:: What the task requires ::
Lay out the lines below, from the one containing "Find the location" through the one containing "y-tick-label: Sodium, Na", as a JSON list of strings with one string per line, omitting any blank lines.

:: Task material ::
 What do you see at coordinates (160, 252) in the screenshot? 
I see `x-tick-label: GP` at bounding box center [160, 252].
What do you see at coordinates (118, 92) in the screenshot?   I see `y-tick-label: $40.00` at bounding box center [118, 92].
---
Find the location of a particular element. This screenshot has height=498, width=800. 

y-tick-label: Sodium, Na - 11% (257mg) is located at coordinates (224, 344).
==
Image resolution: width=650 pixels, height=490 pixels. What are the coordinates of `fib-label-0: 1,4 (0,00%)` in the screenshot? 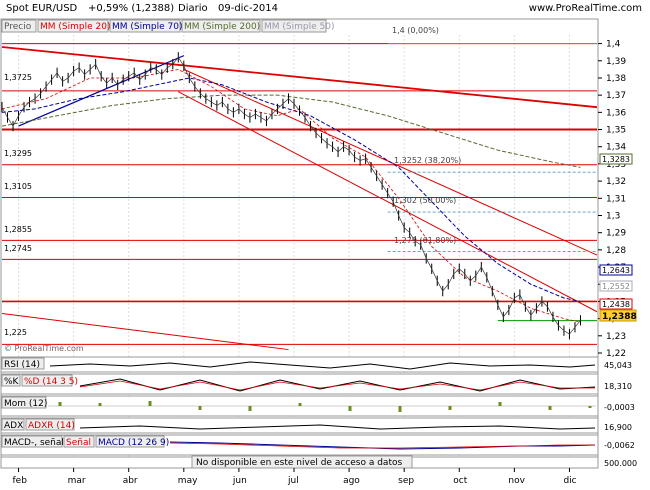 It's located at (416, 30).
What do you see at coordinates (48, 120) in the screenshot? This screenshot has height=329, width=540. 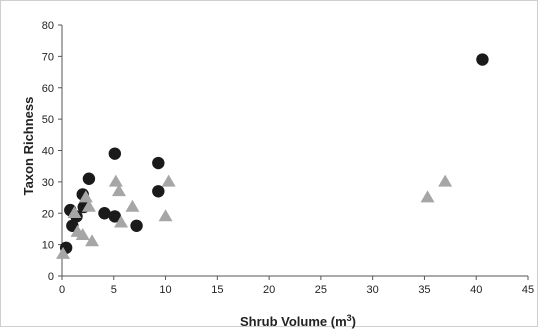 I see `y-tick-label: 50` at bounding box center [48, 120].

:: Result of the task ::
[
  "Find the location of a particular element. This screenshot has height=498, width=800. ",
  "y-tick-label: Sodium, Na - 11% (257mg) is located at coordinates (224, 344)."
]